The U.S. public health system now finds itself facing mounting external pressure for innovation. After a remarkable century of progress in improving human health through prevention, the public health enterprise faces many new and escalating health threats – ranging from obesity to emerging infectious diseases. Public health faces fierce competition for public resources from other worthy policy domains, including the ever-growing medical care system, while still weathering the fiscal constraints triggered by the economic recession. And in the midst of health reform implementation spurred by the Affordable Care Act, public health is in the process of renegotiating its roles and responsibilities with many other stakeholders that contribute to population health, including medical providers, insurers, employers, nonprofits, and other government agencies. Public health is expected to help the medical care sector bend its cost curve and produce more health for the dollars it consumes.
These growing imperatives for innovation suggest a need for increased investment in public health R&D. Available data indicate that the federal government’s lead public health agency, CDC, spent about $363 million on public health R&D activities in 2012. However, the 10% rule of thumb for high-innovation sectors indicates that public health probably requires at least $7.5 billion annually in R&D investments. Even if we assume that some small portion of NIH and AHRQ funding supports public health R&D, and that additional public health R&D investments derive from state, local, and philanthropic sources, the total investment certainly falls far short of what is likely to be required for successful public health innovation. For these reasons, a recent IOM report called for an expanded, federally-funded program of research devoted to public health services and systems research.
The constrained budget for public health R&D also indicates a need for more efficient and effective mechanisms for conducting research in public health settings. The fact is that many innovations in public health organization, financing, and delivery are occurring throughout the U.S. in response to policy, economic, and institutional changes. Public health professionals and policy-makers are routinely called to act against health threats for which few if any evidence-based strategies exist, or to act in settings where evidence-based strategies are logistically, politically or economically infeasible. In these situations, innovations in public health practice and policy occur but without the comparative research necessary to determine their impact and value. By building pragmatic research designs around these naturally occurring innovations, new evidence can be generated at relatively low marginal cost.
Last month’s issue of the American Journal of Preventive Medicine features a series of studies conducted through a mechanism that holds considerable promise for improving the quality and efficiency of public health R&D: practice-based research networks (PBRNs). Borrowing the concept from primary care physician-researchers, our research center has been working to develop PBRNs in public health settings for more than five years now with the support of the Robert Wood Johnson Foundation. We now have public health PBRNs up and running in 30 states, engaging more than 1200 state and local public health organizations in the design, implementation, and translation of research studies. Our research suggests that PBRNs can be quite effective in engaging public health professionals in the implementation and translation of valuable research studies. For example, we find that public health agencies affiliated with PBRNs are 2 to 3 times more likely to engage in research activities than a comparable sample of agencies without such affiliations. Given NSF’s research showing a strong connection between R&D involvement and successful innovation, our findings suggest that PBRNs can serve as powerful engines of innovation for the public health enterprise.

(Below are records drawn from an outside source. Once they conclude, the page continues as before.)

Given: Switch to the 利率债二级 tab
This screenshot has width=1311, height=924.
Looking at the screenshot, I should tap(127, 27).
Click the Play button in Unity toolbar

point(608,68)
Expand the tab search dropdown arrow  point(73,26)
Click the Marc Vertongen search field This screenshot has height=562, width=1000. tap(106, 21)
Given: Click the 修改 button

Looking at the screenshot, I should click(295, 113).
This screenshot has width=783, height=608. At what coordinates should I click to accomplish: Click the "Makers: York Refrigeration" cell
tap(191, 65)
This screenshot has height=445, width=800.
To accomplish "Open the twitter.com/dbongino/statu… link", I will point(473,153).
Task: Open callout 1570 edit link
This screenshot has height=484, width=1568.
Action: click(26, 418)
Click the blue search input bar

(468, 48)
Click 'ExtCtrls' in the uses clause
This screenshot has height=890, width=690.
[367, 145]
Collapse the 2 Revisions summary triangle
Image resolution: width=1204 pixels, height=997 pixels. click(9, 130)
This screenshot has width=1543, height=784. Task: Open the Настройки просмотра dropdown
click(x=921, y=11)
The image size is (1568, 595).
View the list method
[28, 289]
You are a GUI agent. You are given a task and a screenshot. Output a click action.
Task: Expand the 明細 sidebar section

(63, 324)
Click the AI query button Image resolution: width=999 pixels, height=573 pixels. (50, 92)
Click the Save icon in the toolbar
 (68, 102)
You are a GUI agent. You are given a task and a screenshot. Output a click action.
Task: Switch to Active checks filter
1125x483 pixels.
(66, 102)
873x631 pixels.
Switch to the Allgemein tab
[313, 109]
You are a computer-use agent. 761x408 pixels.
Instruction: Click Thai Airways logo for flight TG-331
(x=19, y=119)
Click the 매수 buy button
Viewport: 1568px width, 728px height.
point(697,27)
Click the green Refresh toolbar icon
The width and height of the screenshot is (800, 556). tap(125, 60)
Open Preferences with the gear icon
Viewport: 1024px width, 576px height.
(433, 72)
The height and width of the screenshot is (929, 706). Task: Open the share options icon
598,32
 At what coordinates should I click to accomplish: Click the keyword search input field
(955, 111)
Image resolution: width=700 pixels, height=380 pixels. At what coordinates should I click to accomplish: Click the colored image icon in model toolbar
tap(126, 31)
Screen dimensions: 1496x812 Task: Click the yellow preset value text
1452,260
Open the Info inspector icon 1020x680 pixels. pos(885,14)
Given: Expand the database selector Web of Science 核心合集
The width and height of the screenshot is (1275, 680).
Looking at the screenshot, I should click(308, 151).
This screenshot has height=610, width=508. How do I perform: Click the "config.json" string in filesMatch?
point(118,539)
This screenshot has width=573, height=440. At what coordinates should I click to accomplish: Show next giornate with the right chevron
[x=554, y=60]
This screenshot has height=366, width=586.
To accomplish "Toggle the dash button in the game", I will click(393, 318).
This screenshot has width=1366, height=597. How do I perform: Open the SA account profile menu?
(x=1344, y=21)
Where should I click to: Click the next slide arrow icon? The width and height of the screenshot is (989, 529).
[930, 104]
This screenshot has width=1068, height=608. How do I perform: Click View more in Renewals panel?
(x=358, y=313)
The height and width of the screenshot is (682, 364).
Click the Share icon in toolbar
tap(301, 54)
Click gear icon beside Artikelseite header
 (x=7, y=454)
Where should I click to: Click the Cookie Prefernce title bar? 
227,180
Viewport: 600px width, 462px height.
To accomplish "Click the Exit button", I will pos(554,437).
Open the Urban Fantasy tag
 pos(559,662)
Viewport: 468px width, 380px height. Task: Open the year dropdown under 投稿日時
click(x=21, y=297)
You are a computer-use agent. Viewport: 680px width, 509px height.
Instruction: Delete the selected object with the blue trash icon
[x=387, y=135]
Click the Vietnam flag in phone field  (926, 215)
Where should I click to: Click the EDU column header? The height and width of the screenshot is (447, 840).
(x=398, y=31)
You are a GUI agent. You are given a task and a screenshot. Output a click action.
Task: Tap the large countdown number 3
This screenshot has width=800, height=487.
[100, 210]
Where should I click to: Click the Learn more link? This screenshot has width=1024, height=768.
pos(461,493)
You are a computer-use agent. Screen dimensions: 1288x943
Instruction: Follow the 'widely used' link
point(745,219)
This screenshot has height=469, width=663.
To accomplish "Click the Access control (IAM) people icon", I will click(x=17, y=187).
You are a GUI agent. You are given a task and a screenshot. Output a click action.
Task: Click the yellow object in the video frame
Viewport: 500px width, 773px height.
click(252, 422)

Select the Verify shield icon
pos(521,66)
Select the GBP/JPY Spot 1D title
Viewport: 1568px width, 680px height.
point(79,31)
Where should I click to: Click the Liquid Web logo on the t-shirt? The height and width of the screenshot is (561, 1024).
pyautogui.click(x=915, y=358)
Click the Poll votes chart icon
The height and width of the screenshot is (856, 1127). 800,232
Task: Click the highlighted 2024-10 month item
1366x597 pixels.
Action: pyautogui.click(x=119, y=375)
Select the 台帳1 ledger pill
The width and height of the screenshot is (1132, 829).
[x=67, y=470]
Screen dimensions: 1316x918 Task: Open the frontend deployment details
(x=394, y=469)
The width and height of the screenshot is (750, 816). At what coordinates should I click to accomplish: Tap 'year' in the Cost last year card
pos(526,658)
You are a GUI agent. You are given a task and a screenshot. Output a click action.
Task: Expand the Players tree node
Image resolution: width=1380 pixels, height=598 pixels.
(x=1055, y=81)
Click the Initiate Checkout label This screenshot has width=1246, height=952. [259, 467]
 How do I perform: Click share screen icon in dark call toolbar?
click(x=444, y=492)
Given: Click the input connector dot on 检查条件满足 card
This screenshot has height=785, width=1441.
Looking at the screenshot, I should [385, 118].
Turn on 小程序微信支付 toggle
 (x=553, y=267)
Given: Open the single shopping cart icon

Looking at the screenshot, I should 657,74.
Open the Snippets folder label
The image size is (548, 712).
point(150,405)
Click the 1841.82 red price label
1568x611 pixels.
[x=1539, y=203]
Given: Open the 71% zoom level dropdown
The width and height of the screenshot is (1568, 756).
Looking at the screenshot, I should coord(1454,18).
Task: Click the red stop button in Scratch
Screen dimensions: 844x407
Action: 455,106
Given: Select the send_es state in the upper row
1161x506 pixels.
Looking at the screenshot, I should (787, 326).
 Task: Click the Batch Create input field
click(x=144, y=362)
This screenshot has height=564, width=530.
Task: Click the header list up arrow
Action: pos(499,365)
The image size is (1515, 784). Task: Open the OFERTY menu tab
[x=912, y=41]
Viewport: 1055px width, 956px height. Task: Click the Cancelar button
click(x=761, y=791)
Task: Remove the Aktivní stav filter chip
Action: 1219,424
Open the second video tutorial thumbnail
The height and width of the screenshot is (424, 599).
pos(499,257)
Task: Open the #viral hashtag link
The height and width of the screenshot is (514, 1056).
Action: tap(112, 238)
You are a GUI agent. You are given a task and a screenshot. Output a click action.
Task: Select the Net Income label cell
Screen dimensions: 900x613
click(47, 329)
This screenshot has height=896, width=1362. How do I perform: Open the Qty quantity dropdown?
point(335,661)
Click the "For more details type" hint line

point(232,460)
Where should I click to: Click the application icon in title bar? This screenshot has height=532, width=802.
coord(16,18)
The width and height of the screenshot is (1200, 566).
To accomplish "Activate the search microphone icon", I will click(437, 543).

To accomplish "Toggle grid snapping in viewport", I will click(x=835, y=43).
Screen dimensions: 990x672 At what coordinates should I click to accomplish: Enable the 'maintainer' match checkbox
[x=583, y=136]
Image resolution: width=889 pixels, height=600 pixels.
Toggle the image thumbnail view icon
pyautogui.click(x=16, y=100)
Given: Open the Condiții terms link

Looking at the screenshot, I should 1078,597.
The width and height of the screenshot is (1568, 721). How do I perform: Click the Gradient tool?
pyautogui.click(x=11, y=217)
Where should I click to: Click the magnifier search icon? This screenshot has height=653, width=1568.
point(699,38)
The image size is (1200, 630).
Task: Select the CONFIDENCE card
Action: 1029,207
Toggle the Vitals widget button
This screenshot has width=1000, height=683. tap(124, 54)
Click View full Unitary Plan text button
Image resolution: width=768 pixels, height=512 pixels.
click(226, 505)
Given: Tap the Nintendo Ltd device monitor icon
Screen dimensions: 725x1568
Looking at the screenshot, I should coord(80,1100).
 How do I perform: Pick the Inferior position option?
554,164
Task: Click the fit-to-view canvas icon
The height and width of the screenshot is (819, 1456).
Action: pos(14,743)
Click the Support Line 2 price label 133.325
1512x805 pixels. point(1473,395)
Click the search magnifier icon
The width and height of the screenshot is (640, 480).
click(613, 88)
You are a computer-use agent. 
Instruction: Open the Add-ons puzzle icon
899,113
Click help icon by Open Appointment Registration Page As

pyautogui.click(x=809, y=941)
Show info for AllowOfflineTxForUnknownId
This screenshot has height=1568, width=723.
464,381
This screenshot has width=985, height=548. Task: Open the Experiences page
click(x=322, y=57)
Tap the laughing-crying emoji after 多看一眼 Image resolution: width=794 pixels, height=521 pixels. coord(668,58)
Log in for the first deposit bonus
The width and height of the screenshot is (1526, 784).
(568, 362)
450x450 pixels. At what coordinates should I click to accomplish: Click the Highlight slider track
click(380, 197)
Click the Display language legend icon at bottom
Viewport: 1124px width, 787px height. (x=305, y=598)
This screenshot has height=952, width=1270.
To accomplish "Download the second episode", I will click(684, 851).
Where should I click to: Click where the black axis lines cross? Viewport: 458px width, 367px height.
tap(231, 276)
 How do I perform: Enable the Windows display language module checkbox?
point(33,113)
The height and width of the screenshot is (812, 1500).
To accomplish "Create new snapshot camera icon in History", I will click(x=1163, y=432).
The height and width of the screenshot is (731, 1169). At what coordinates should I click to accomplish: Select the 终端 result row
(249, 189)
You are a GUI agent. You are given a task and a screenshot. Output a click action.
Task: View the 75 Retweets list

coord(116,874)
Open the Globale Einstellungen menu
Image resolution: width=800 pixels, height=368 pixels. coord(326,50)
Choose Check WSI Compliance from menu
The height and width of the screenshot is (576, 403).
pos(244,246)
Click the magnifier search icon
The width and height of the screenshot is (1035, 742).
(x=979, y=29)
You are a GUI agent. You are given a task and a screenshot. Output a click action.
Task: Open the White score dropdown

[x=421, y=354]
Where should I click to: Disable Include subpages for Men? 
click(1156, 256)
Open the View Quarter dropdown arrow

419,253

The PBRN studies published in the December AJPM issue showcase the wide range of research that can be accomplished through these networks. The issue includes studies test the effectiveness of practice innovations designed to improve the delivery of evidence-based prevention programs, explore the use of evidence-based decision-making strategies among public health administrators, elucidate the roles of fiscal policies and financing mechanisms in shaping public health delivery, evaluate decision-making strategies for public health resource allocation during the economic recession, and test the influence of the PBRN model itself on the scope and intensity of R&D activities undertaken public health practice settings.
To be sure, there is much more to come from the public health PBRNs, including the Public Health Delivery and Cost Studies (DACS) now underway, which should be of special interest to readers of this blog. And there are other powerful engines for public health R&D, including the CDC’s Prevention Research Centers program, the embedded R&D units found within in some particularly progressive state and local health departments, the Academic Health Department model, and the many public health quality improvement initiatives spreading across the U.S. The capacity to accelerate public health innovation through R&D clearly exists. Let’s hope that the Institute of Medicine’s call for expanded investments in public health R&D can gain traction as part of the nation’s push for health system transformation.